# Mitras lights vs Vertex Illumina vs ?



## Crayon (Apr 13, 2014)

My 5 year old Vertex light developed some issues in the last month. Thanks to everyone who helped trouble shoot it. Eventually Adam from Vertex took it apart and the diagnosis was to change the display end as well as the first on board pad. Cost would be 500.00 which I am debating cause a 5 year old light might not be worth it.
In the mean time, I borrowed two Mitras 600 series lights (thanks Dale!). They are crazy powerful and I have had to ramp them down a lot, but the light quality is totally different. Some of my corals that I thought were slow growers have taken off this week (austrolomussa and micromussa as well as a two year old corn bred Favia frag that has never grown). 

Here is the question:
Vertex is coming out with a new light sometime. Not sure when.
The Mitras 700 series lights I am told are a big step up from the 600 series that I am using temporarily.
What other light should I consider? I am committed to LED, use Kessils, which are nothing compared to these lights, so I don't think I am considering them for any new purchase. I Like the idea these lights are modular but want to know any downsides from anyone who has experience with Mitras.


----------



## twobytwo (Oct 25, 2014)

Whats the footprint of the tank, and do you have a budget for new lights?

I personally like Maxspect - I've been happy with my Razor and they have a new one with "blades" you can position to adjust the lighting on the side. The Ethereal is nice too. They also have some commercial grade flood lights.

On the other end, Ive heard good things about Viparspectra but they look like a Chinese Black Box and I'm not sure you're into that look, without having a canopy.


----------



## wtac (Mar 17, 2006)

Of the two, Mitras. I haven't yet gotten my paws on the 7200 but loved the 6200.

Easy to program and if you are using a Profilux Controller, even easier as you don't have to hook it up via USB to the computer/laptop. The 7200 I believe will connect wirelessly w/o a Profilux.

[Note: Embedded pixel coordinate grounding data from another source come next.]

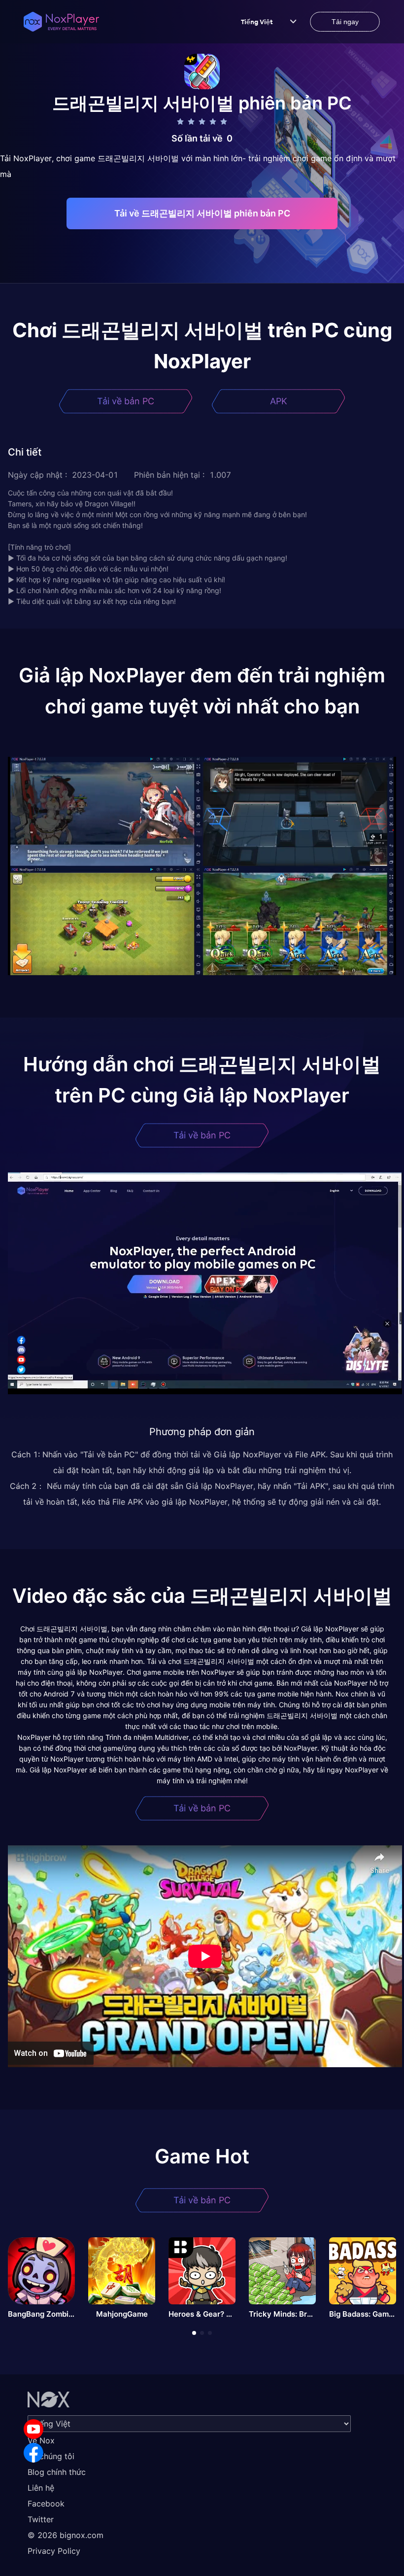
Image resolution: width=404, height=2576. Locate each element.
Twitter (41, 2519)
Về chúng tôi (51, 2456)
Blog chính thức (57, 2472)
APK (278, 401)
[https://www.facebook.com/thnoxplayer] (33, 2453)
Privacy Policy (54, 2551)
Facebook (46, 2503)
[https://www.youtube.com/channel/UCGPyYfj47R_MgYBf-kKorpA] (33, 2429)
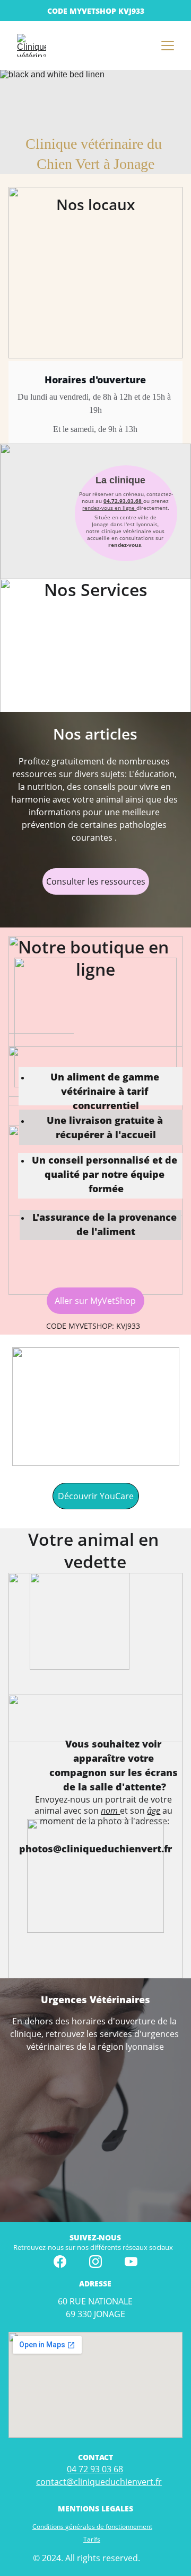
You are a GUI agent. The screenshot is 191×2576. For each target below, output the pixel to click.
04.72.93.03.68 (122, 501)
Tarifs (91, 2539)
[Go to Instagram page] (95, 2261)
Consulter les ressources (95, 881)
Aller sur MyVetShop (95, 1301)
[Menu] (167, 45)
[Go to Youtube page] (131, 2261)
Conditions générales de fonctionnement (92, 2526)
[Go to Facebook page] (60, 2261)
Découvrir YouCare (96, 1496)
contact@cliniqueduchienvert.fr (99, 2482)
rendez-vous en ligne (109, 507)
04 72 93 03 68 (95, 2469)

IIRC, the "bare bones" Vertex lights were pretty much white and blue LEDs unless you have added the various red/blue/uv pads.


----------



## Crayon (Apr 13, 2014)

As this is going to be a long term purchase, and we just have temporary tanks now, the foot print will vary. Final size of DT is presently unknown.
I'm leaning towards a modular light.....rather than fixed size.
Currently I am running the Mitras 6200 through the GHL control centre, and even with the cable hook up it's pretty straight forward. Much easier than trying to program a dosing pump....
I looked at the new Maxspec 'blade' lights and like the idea of adjusting the glare, so will see if the quality is there. Have never been impressed with the Razor, more for quality and mounting, didn't really evaluate the quality of the light.
Someone suggested ATI and also Orphek. Don't know much about either.

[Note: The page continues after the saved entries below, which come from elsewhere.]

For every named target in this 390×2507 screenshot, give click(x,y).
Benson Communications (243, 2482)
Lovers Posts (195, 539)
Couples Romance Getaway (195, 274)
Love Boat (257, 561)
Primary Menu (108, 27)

However, at this point, I am seriously liking the quality of light from the Mitras 6200. Which probably means the 7200 will be even more impressive........


----------



## wtac (Mar 17, 2006)

I think you will like the Mitras above all. I love the 6200s I have on a clients (2 on 72" @36"deep) mixed reef (no SPS) and it's only running @60% max on a channel @~17K spectrum. As much as it is a PITA for me to adjust lugging my old 50lb laptop (I'm exaggerating ), it's easier to make adjustments far less buggier than EcoTech.

Also the GHL forum and FB group is a great wealth of help and info vs other brands I find.


----------



## Yellowtang (May 26, 2015)

*Mitras vs Lumina*

My friend just switched to the mitras and he swears by them. He has tried vertex and other brands but he feels that the mitras gives him the best light for viewing his tank and his corals seem to love the light.


----------



## Crayon (Apr 13, 2014)

I ordered two new Mitras lights three weeks ago. Waiting for them to show up. I'm excited about these new lights and agree these are probably going to be sweet.


----------



## Yellowtang (May 26, 2015)

*Mitras vs Lumina*

Great choice, they are suppose to be the best LED on the market, good luck.


----------



## Crayon (Apr 13, 2014)

Update:
Got my new Mitras lights at the end of August. Yeah! Except they don't come with any way of mounting them. Booo!
Had to order hanging kits. Then the hurricanes hit, so I only got the hanging kits last week.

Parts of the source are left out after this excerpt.